Después de todo esto, mi padre había anotado unas preguntas sin respuesta.
Si el cuerpo que se había encontrado era el de la niña, ¿cómo había fallecido y por qué lo habían tapiado en el sótano de la casa?
¿Qué significaban todos aquellos símbolos de carácter religioso pintados en las paredes?
¿Por qué se habían llevado la silla de ruedas de la niña y una maleta con su ropa? ¿Quizás para que todo el mundo pensase que se llevaban a su hija con ellos de viaje?
Y por último, la más importante de todas: ¿Cómo había fallecido Raúl, y cómo demonios había llegado su cuerpo hasta el cuarto tapiado de aquel sótano?
Cuando pasé la página del diario de mi padre noté que mi pulso se aceleraba.

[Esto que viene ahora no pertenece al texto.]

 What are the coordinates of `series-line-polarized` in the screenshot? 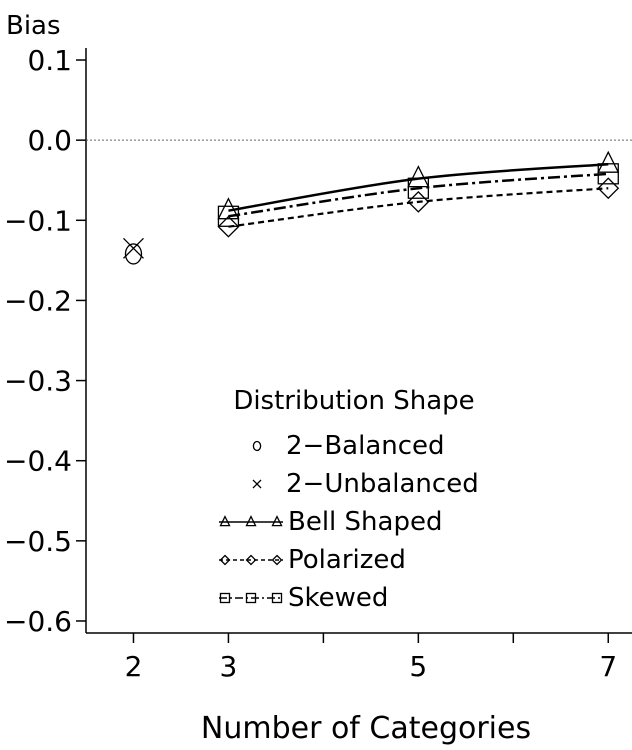 It's located at (418, 208).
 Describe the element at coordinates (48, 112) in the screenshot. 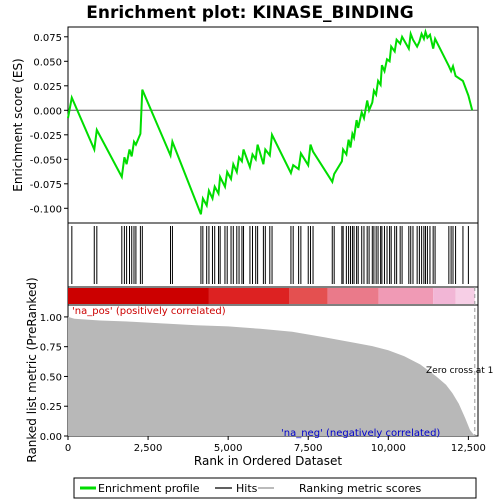

I see `es-y-tick-label: 0.000` at that location.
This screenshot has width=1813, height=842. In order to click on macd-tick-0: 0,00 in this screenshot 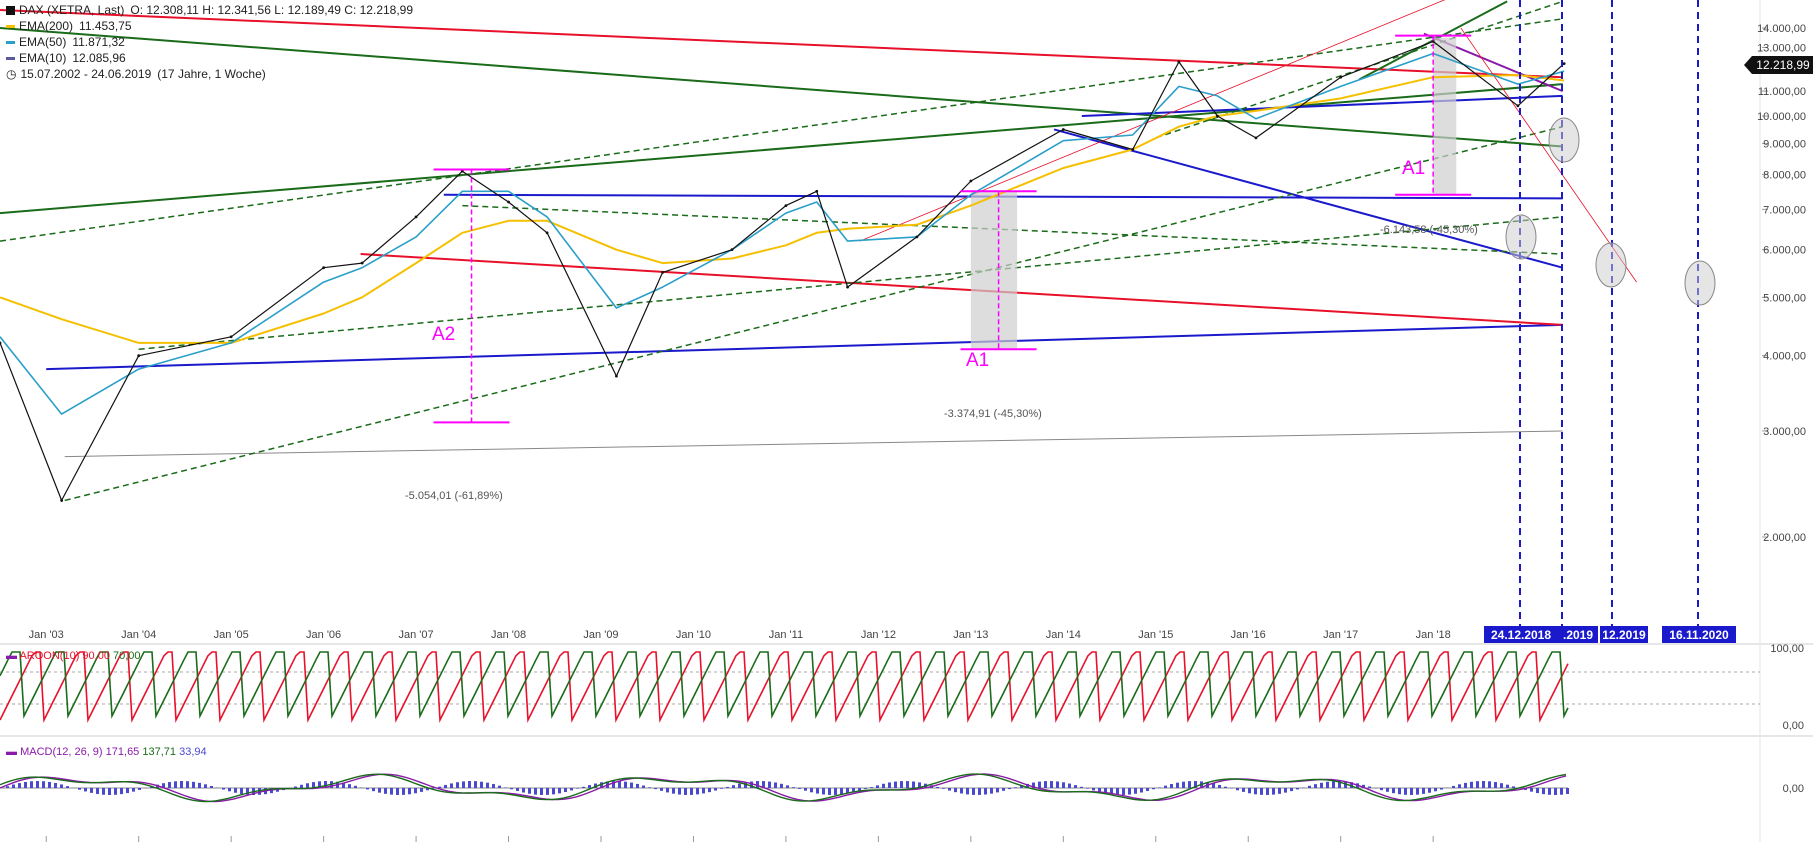, I will do `click(1794, 789)`.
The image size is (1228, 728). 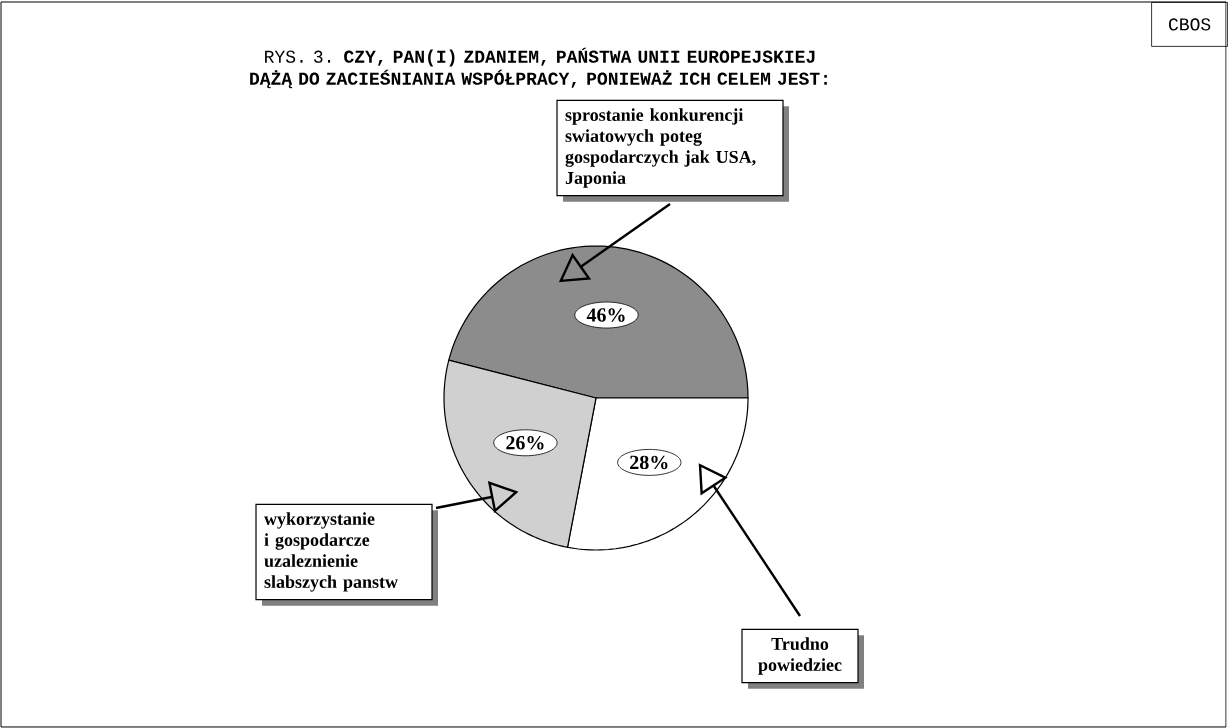 What do you see at coordinates (800, 656) in the screenshot?
I see `slice-label: Trudno powiedziec` at bounding box center [800, 656].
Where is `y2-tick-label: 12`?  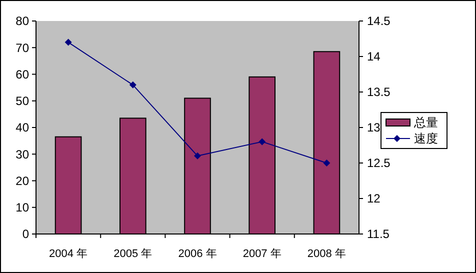 y2-tick-label: 12 is located at coordinates (374, 199).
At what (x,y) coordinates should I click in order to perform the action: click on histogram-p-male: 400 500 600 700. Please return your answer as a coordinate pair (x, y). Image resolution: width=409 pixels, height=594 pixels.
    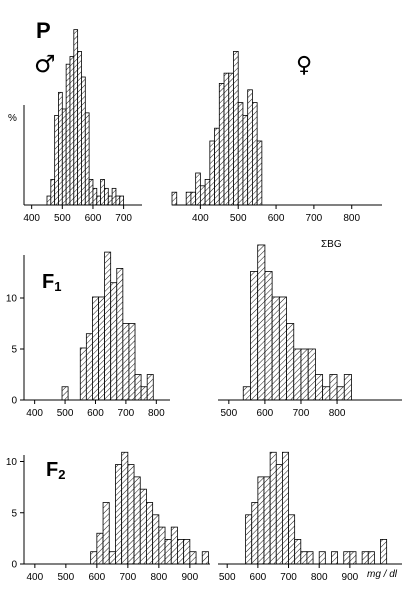
    Looking at the image, I should click on (82, 126).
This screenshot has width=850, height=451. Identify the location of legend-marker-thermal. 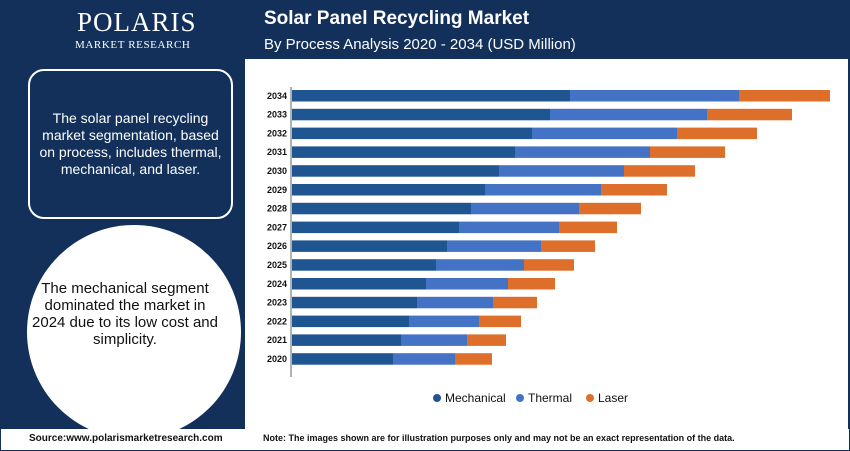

Allí guardaba una fotografía de la hija del matrimonio. Estaba en el jardín, sentada en la silla de ruedas. A su alrededor había varios molinillos de viento hechos de papel, con las aspas pintadas de muchos colores, como si se tratase de sus juguetes preferidos. Debajo había una leyenda manuscrita en polaco y traducida por alguien al español: Mi cariño jugando con el viento.
Según contaban, la niña podía pasar horas y horas en el jardín siempre que el viento hiciese girar los molinillos.
En la foto la pequeña sonreía con la mirada perdida en el infinito. Yo había visto esa misma sonrisa en aquella cara desdibujada, aquel anochecer de primavera.
Hoy he regresado a la ciudad para volver a ver la casa Rosicky. Tenía que hacerlo, no he podido evitarlo. Lo he hecho de pasada y no me he bajado del coche. Ni siquiera me he detenido, pero ha sido suficiente. En el mismo lugar en el que se levantaba la casa han construido bloques de apartamentos. El barrio ha cambiado por completo y ya no están aquellos prados en los que jugábamos. Solo queda el cuartel de la Guardia Civil, y gracias a eso he podido orientarme.
Quizás me encuentre condicionado por lo que me sucedió. Quizás haber estado tan próximo al mal me haya convertido en alguien especialmente sensible, pero he vuelto a sentir aquella presencia. Estoy seguro de que, sea lo que sea lo que vimos aquella noche, todavía sigue allí, en algún sitio, esperando.